• TASK REQUIREMENTS: Reproduce every one of the items below verbatim, with no changes.

[Dataset items]
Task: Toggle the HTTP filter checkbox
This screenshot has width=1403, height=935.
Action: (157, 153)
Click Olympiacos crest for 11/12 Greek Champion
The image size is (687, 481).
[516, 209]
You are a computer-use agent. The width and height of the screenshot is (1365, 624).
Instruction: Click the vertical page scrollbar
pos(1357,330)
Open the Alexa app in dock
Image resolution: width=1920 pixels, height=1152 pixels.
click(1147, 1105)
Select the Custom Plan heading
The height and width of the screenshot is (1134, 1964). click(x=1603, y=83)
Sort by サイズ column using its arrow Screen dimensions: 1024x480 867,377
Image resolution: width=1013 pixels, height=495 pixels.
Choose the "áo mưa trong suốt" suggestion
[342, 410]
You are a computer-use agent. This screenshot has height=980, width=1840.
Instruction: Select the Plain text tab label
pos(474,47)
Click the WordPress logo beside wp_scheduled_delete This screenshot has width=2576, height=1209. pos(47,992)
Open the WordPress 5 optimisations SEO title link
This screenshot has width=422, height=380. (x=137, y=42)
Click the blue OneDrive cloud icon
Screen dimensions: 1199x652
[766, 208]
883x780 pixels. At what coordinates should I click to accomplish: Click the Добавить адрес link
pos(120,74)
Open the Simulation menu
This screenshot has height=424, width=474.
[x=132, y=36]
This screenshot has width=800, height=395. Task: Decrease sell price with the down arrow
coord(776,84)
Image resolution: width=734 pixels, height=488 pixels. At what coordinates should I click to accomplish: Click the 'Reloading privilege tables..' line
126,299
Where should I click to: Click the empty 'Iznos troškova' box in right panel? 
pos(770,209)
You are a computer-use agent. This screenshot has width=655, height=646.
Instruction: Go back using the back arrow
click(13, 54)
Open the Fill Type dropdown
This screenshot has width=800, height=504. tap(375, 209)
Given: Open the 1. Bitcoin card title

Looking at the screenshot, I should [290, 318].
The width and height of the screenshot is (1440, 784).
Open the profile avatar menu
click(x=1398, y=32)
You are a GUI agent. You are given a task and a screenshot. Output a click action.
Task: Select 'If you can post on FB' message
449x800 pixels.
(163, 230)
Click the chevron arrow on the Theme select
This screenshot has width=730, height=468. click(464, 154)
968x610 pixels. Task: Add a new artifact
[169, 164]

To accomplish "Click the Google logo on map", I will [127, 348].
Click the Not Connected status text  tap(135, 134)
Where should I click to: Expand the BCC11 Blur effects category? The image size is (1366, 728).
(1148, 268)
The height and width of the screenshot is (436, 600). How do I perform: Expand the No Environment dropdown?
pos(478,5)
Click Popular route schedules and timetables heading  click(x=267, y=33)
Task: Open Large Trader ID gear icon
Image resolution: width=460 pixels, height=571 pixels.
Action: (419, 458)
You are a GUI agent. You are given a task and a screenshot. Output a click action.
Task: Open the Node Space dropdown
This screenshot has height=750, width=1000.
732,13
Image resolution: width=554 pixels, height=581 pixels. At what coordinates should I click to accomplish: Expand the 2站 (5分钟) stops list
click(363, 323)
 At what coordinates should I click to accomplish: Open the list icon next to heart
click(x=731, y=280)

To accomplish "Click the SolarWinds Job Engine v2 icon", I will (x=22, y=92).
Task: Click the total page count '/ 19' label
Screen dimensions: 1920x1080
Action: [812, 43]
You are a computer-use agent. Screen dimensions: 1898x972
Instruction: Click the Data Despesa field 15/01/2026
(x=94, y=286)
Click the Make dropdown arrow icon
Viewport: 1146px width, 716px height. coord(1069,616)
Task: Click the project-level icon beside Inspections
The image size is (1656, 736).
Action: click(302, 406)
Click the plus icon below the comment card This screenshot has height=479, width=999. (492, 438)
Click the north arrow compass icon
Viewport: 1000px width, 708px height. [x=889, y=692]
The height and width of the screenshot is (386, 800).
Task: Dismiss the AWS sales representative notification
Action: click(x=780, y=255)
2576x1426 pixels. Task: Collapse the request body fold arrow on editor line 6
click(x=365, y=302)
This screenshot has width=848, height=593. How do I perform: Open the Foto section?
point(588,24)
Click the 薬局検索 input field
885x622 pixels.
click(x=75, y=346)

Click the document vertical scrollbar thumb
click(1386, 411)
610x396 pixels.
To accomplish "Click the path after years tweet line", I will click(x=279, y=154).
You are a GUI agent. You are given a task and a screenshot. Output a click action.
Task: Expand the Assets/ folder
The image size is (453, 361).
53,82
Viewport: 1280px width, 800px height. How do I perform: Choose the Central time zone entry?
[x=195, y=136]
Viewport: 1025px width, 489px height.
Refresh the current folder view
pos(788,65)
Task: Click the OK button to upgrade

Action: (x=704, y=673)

• RESPONSE TO THIS EXERCISE:
Task: Toggle the HTTP filter checkbox
This screenshot has width=1403, height=935.
Action: (157, 153)
Click Olympiacos crest for 11/12 Greek Champion
The image size is (687, 481).
[516, 209]
You are a computer-use agent. The width and height of the screenshot is (1365, 624).
Instruction: Click the vertical page scrollbar
pos(1357,330)
Open the Alexa app in dock
Image resolution: width=1920 pixels, height=1152 pixels.
click(1147, 1105)
Select the Custom Plan heading
The height and width of the screenshot is (1134, 1964). click(x=1603, y=83)
Sort by サイズ column using its arrow Screen dimensions: 1024x480 867,377
Image resolution: width=1013 pixels, height=495 pixels.
Choose the "áo mưa trong suốt" suggestion
[342, 410]
You are a computer-use agent. This screenshot has height=980, width=1840.
Instruction: Select the Plain text tab label
pos(474,47)
Click the WordPress logo beside wp_scheduled_delete This screenshot has width=2576, height=1209. pos(47,992)
Open the WordPress 5 optimisations SEO title link
This screenshot has width=422, height=380. (x=137, y=42)
Click the blue OneDrive cloud icon
Screen dimensions: 1199x652
[766, 208]
883x780 pixels. At what coordinates should I click to accomplish: Click the Добавить адрес link
pos(120,74)
Open the Simulation menu
This screenshot has height=424, width=474.
[x=132, y=36]
This screenshot has width=800, height=395. Task: Decrease sell price with the down arrow
coord(776,84)
Image resolution: width=734 pixels, height=488 pixels. At what coordinates should I click to accomplish: Click the 'Reloading privilege tables..' line
126,299
Where should I click to: Click the empty 'Iznos troškova' box in right panel? 
pos(770,209)
You are a computer-use agent. This screenshot has width=655, height=646.
Instruction: Go back using the back arrow
click(13, 54)
Open the Fill Type dropdown
This screenshot has width=800, height=504. tap(375, 209)
Given: Open the 1. Bitcoin card title

Looking at the screenshot, I should [290, 318].
The width and height of the screenshot is (1440, 784).
Open the profile avatar menu
click(x=1398, y=32)
You are a GUI agent. You are given a task and a screenshot. Output a click action.
Task: Select 'If you can post on FB' message
449x800 pixels.
(163, 230)
Click the chevron arrow on the Theme select
This screenshot has width=730, height=468. click(464, 154)
968x610 pixels. Task: Add a new artifact
[169, 164]

To accomplish "Click the Google logo on map", I will [127, 348].
Click the Not Connected status text  tap(135, 134)
Where should I click to: Expand the BCC11 Blur effects category? The image size is (1366, 728).
(1148, 268)
The height and width of the screenshot is (436, 600). How do I perform: Expand the No Environment dropdown?
pos(478,5)
Click Popular route schedules and timetables heading  click(x=267, y=33)
Task: Open Large Trader ID gear icon
Image resolution: width=460 pixels, height=571 pixels.
Action: (419, 458)
You are a GUI agent. You are given a task and a screenshot. Output a click action.
Task: Open the Node Space dropdown
This screenshot has height=750, width=1000.
732,13
Image resolution: width=554 pixels, height=581 pixels. At what coordinates should I click to accomplish: Expand the 2站 (5分钟) stops list
click(363, 323)
 At what coordinates should I click to accomplish: Open the list icon next to heart
click(x=731, y=280)

To accomplish "Click the SolarWinds Job Engine v2 icon", I will (x=22, y=92).
Task: Click the total page count '/ 19' label
Screen dimensions: 1920x1080
Action: [812, 43]
You are a computer-use agent. Screen dimensions: 1898x972
Instruction: Click the Data Despesa field 15/01/2026
(x=94, y=286)
Click the Make dropdown arrow icon
Viewport: 1146px width, 716px height. coord(1069,616)
Task: Click the project-level icon beside Inspections
The image size is (1656, 736).
Action: click(302, 406)
Click the plus icon below the comment card This screenshot has height=479, width=999. (492, 438)
Click the north arrow compass icon
Viewport: 1000px width, 708px height. [x=889, y=692]
The height and width of the screenshot is (386, 800).
Task: Dismiss the AWS sales representative notification
Action: click(x=780, y=255)
2576x1426 pixels. Task: Collapse the request body fold arrow on editor line 6
click(x=365, y=302)
This screenshot has width=848, height=593. How do I perform: Open the Foto section?
point(588,24)
Click the 薬局検索 input field
885x622 pixels.
click(x=75, y=346)

Click the document vertical scrollbar thumb
click(1386, 411)
610x396 pixels.
To accomplish "Click the path after years tweet line", I will click(x=279, y=154).
You are a GUI agent. You are given a task and a screenshot. Output a click action.
Task: Expand the Assets/ folder
The image size is (453, 361).
53,82
Viewport: 1280px width, 800px height. How do I perform: Choose the Central time zone entry?
[x=195, y=136]
Viewport: 1025px width, 489px height.
Refresh the current folder view
pos(788,65)
Task: Click the OK button to upgrade

Action: (x=704, y=673)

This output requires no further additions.